Это был, кажется, первый прогон с приглашенной публикой, то есть без билетов, программок и прочих атрибутов премьеры. К тому же в Пенсильвании ввели снова маски, поэтому в зал пропускали только при справке о вакцинации и две сотни зрителей сидели в ковидном антураже. Спектакль шел около двух часов без перерыва, то есть все четыре действия в извилисто-сквозном движении к финалу. Огромные куски текста опущены, нет ни Симеонова-Пищика, ни Прохожего, ни других второстепенных персонажей. Кажется, нет и бала в имении Раневской с еврейским оркестром. Пьеса пересказана «своими словами», как обычно у Димы. В спектакле полно фирменных изобретений: это его «вишневый сад», его лирика на тему прошлого и, в еще большей степени, на тему неясного и очень опасного будущего. И, как всегда, все у него завязывается легко и шутливо, по-цирковому, начиная с выхода Дуняши. Готовясь к встрече господ из Парижа, горничная медленно и торжественно несет поднос с ягодами к центру пустой сцены, покрытой разноцветным ковром. Вступив в цирковую зону, Дуняша поскальзывается, падает, ягоды разлетаются во все стороны, но каждый раз она встает, снова идет и снова падает навзничь, перепачканная вишневым соком.
Дима прекрасно владеет ритмом, тем, что Эфрос называл изогнутой проволочкой. Он начинает насквозь истолкованную пьесу классическими американскими гэгами, а заканчивает спектакль не звуком лопнувшей струны или стуком топора, а явлением на авансцене лакея Яши, которого не затронули никакие санкции. Лопахин отправляется в Харьков, он точно знает, что проведет там зиму. Раневская собирается в Европу, но горизонт ожиданий большинства людей как гильотиной обрезан временем. «Кончилась жизнь в этом доме». Про эту внезапно обрушенную жизнь весь спектакль.

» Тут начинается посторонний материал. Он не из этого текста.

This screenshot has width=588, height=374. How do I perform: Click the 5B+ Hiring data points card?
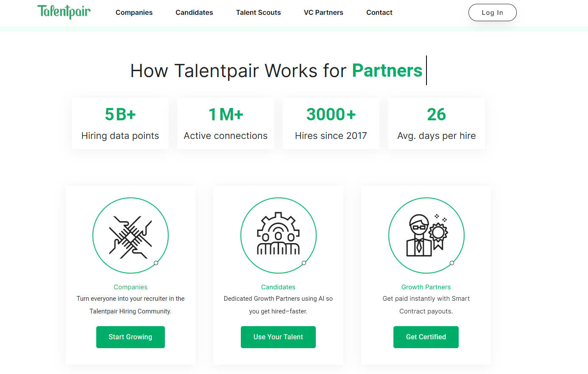click(x=120, y=123)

Впрочем, никакой гильотины там, конечно, нет. В центре сцены высится монументальное табло, вроде тех, что украшают стены больших железнодорожных вокзалов. Буковки складываются иногда в расписание поездов, или в чеховские реплики, или режиссерские ремарки. Табло и все его клеточки живут загадочной собственной жизнью. Тут множество бурлящей информации, толкований и ассоциаций, которые возникают в ответ содержательной метафоре. В какой-то момент мне даже померещилось, что горстка людей, существующих у подножья движущегося дисплея, напоминает тех, кто приходит пообщаться со Стеной Плача. Я бы назвал это дышащее табло благодарным подарком Димы и его художницы Ирины Кружилиной Давиду Боровскому. Помнишь шутку начала 70‑х, когда поклонники Таганки предлагали в списке действующих лиц перед Гамлетом ставить занавес Давида Боровского? Вот примерно так я бы сделал, если б был завлитом этого спектакля (это тоже шутка).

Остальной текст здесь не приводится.